◆ Task to complete ◆
Could you please output only the lines from the one holding "At what coordinates should I click to accomplish: Select" through the end of the listing below, exactly as written and without pictures?
*** Opening of Information supplied ***
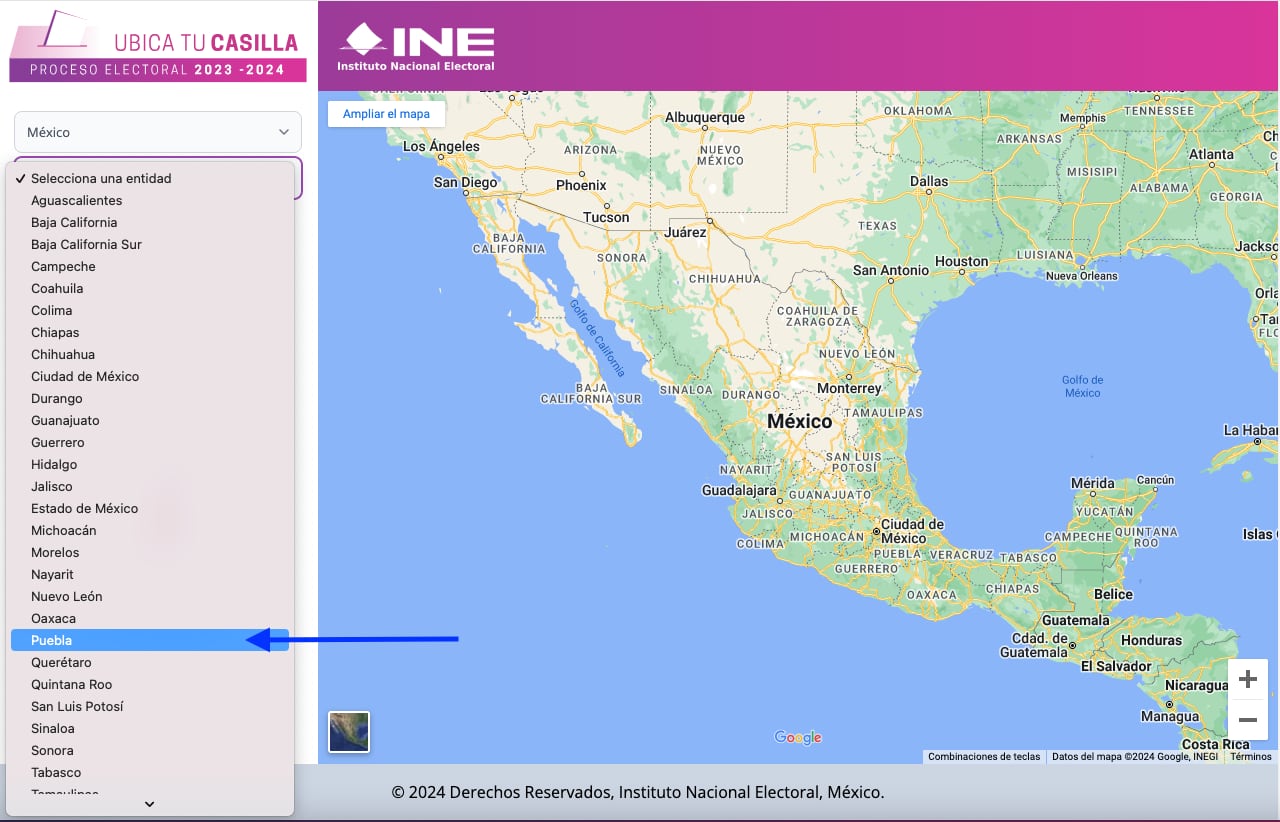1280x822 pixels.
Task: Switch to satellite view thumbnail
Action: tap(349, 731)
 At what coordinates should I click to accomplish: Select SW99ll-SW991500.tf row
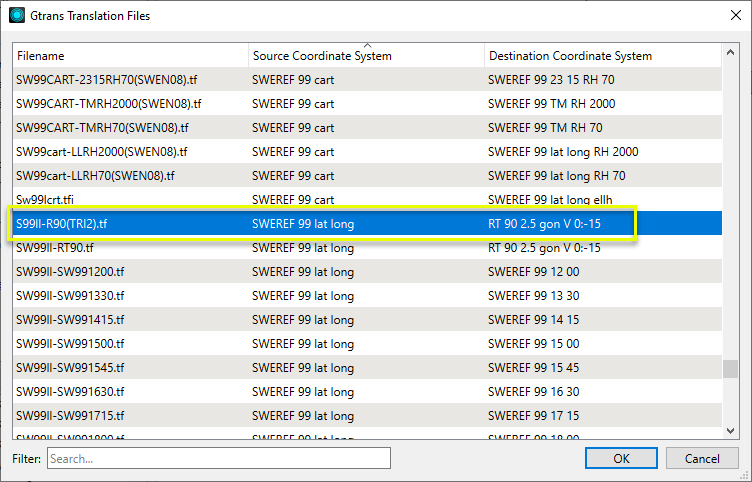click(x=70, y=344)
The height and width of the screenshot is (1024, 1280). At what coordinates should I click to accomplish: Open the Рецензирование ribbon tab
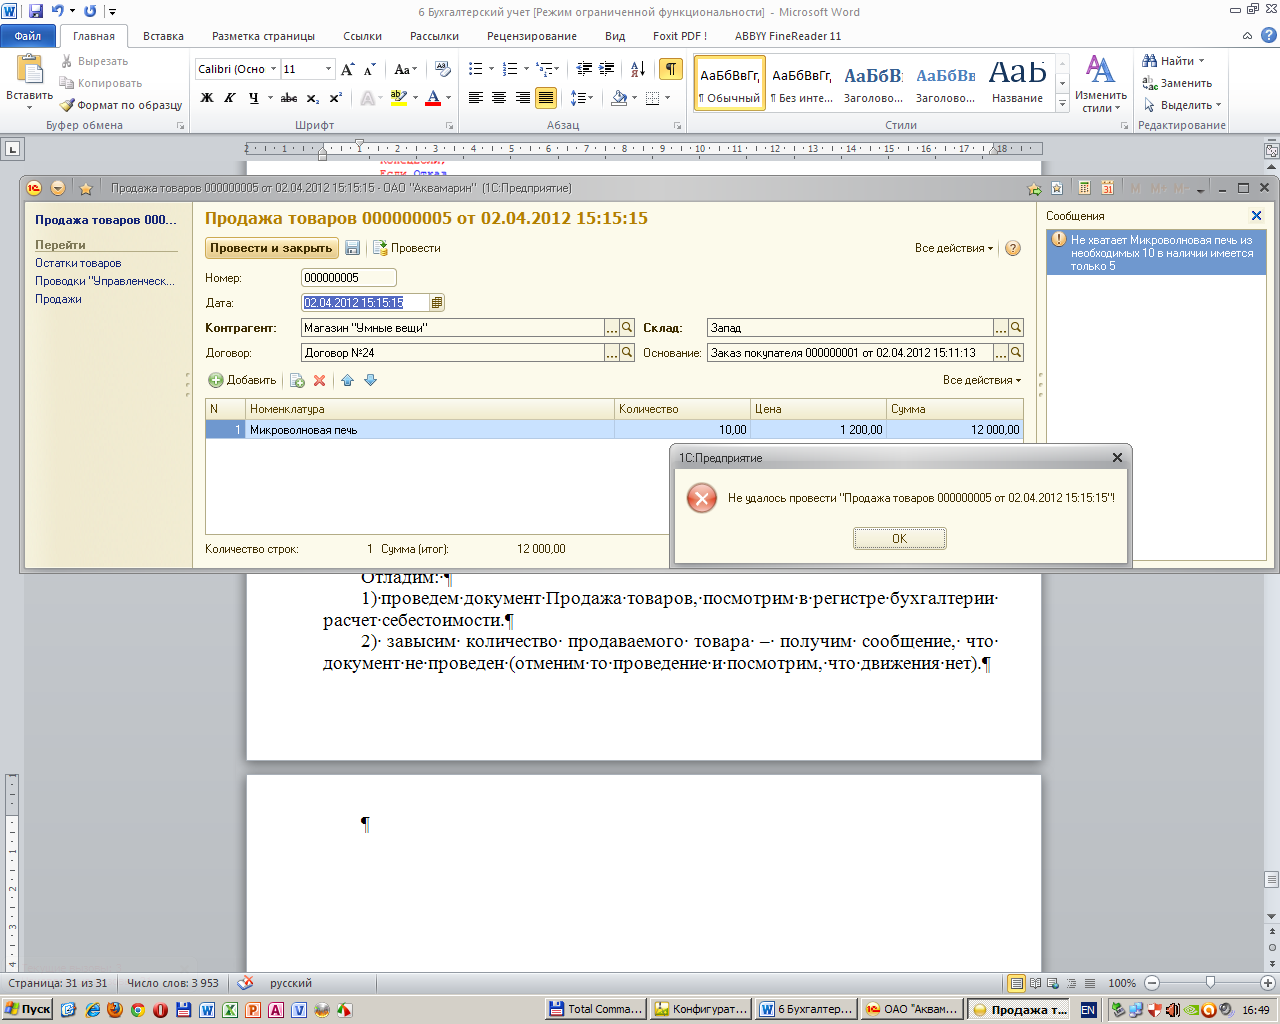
*** Close of Information supplied ***
◆ Solution for this problem ◆
 At what coordinates should I click to accomplish: Select SW99ll-SW991500.tf row
click(x=70, y=344)
The height and width of the screenshot is (1024, 1280). At what coordinates should I click to accomplish: Open the Рецензирование ribbon tab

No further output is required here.